## WHAT THE TASK ASKS
Copy out the rows from the line with "The width and" up to and including the line with "The height and", swapping "screenshot" for "image" and leaving everything else unchanged. Omit the pictures from your answer.

## GIVEN INFORMATION
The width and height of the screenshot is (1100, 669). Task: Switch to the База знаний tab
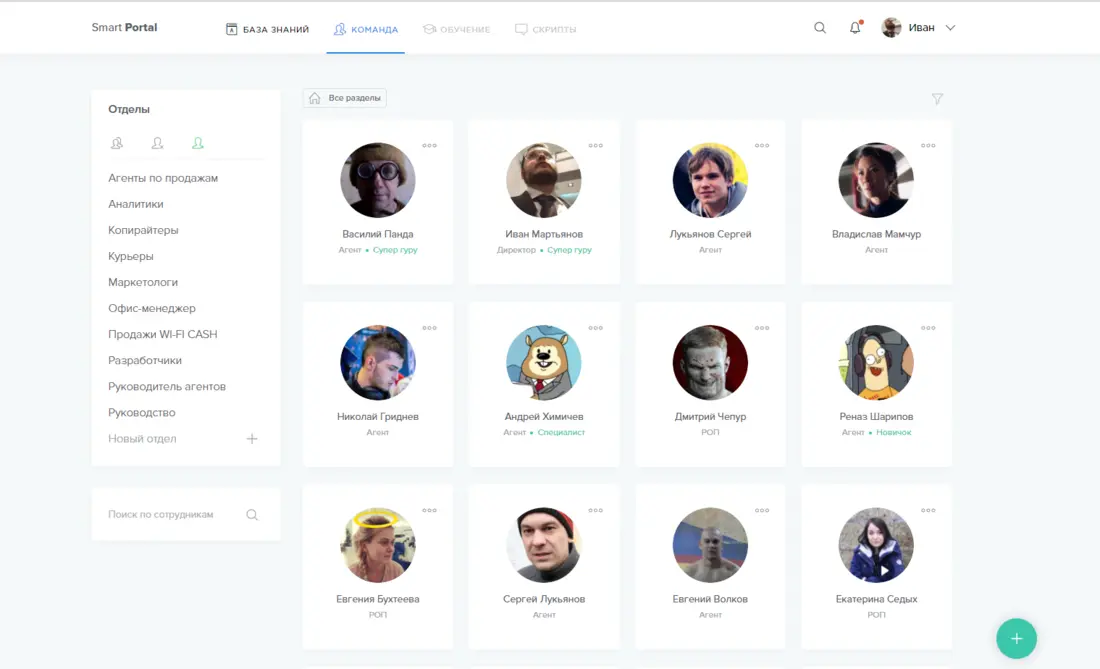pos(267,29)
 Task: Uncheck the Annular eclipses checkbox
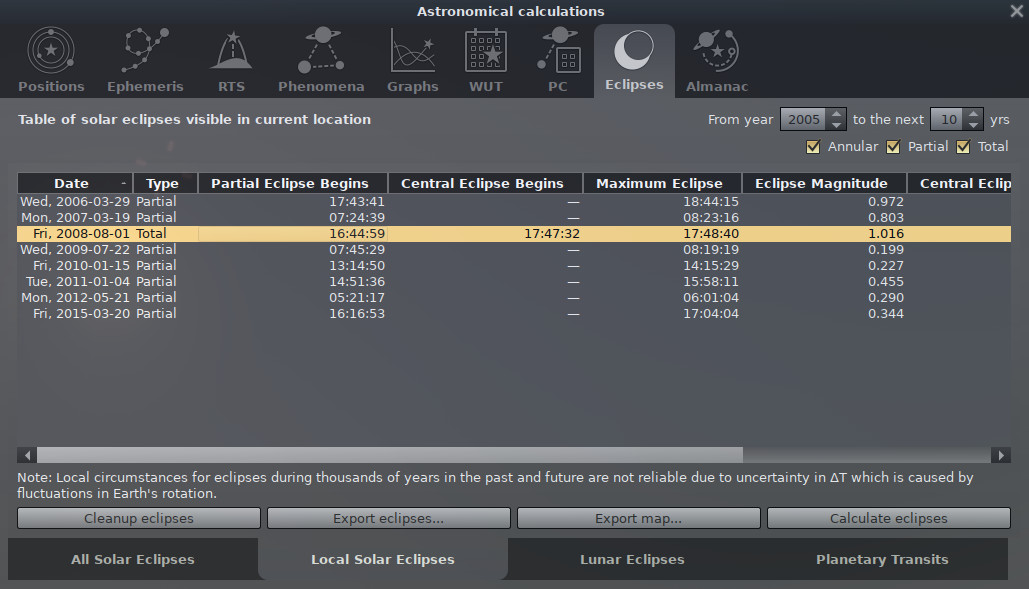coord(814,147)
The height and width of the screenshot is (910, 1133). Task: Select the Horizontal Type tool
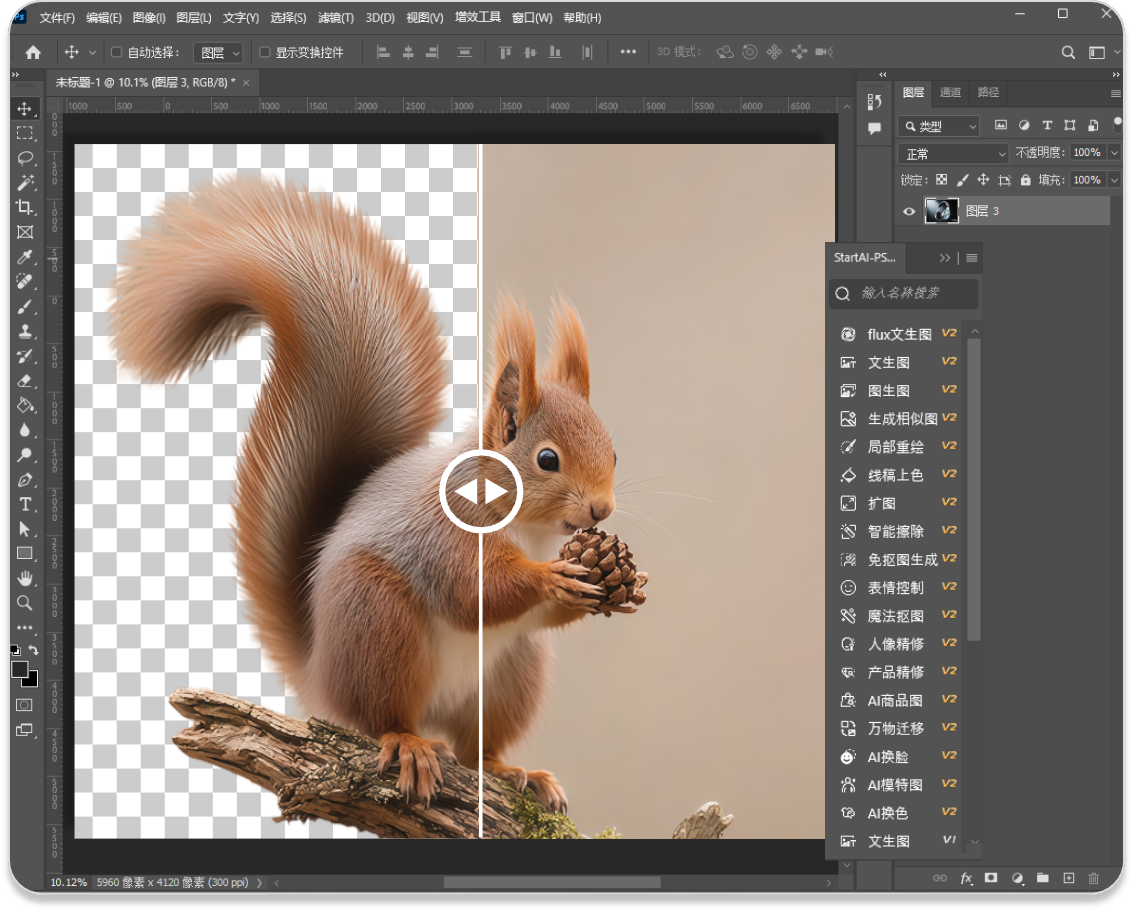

--

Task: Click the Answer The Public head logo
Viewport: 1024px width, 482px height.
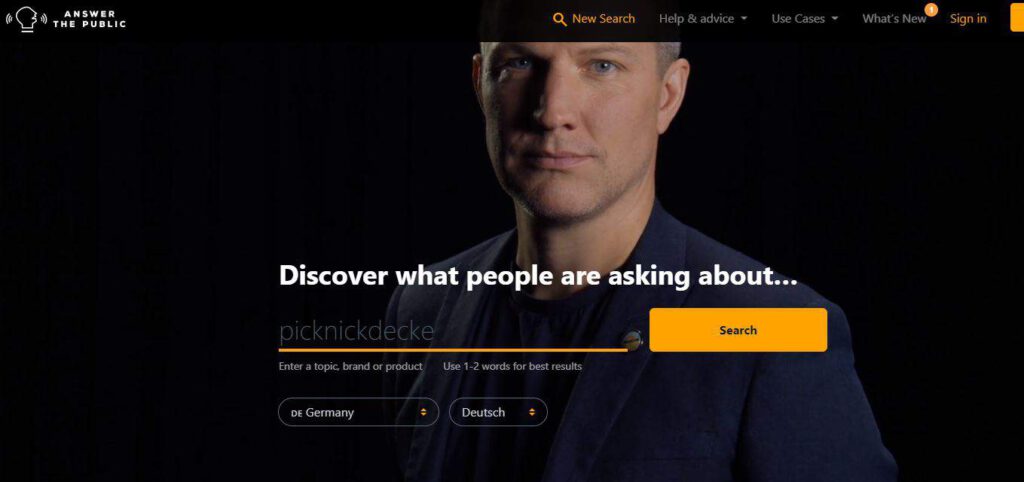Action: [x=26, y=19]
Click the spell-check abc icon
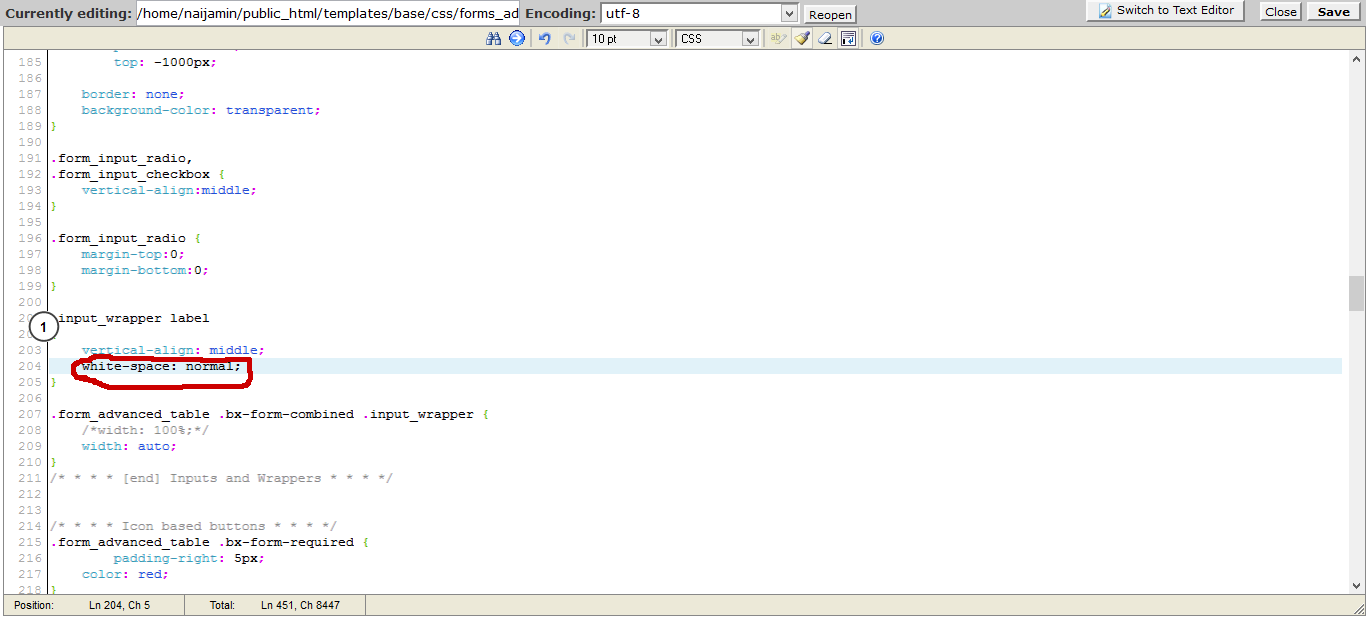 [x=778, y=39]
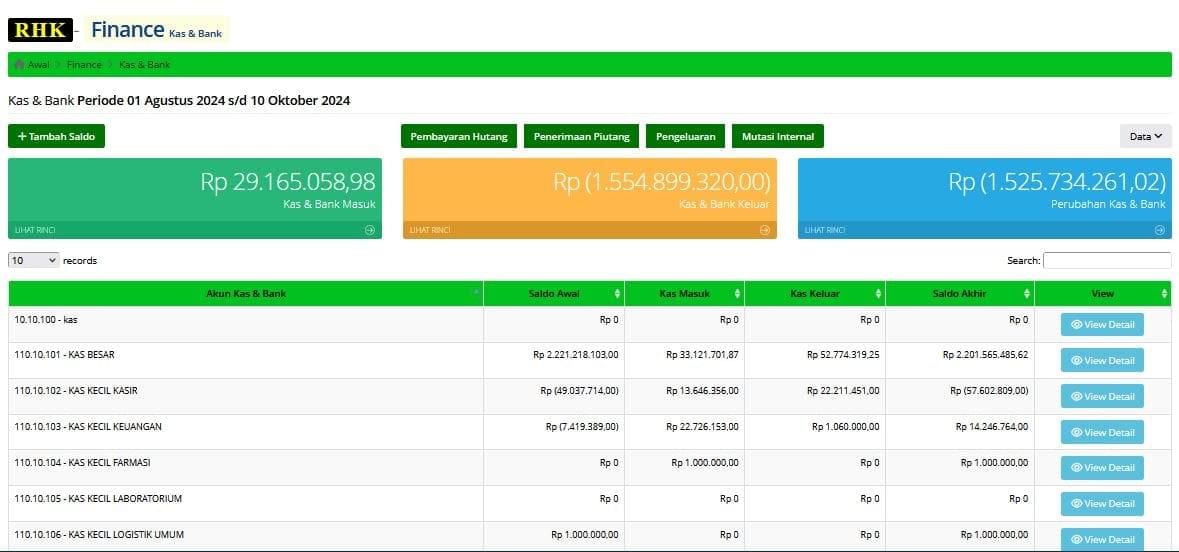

* * *

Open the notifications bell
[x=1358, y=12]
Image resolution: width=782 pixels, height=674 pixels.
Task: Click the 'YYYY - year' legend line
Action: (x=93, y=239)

## CORRECT OUTPUT
The width and height of the image is (1100, 669). Task: Switch to the База знаний tab
pos(267,29)
 Task: Uncheck the Annular eclipses checkbox
coord(814,147)
The height and width of the image is (910, 1133). Task: Select the Horizontal Type tool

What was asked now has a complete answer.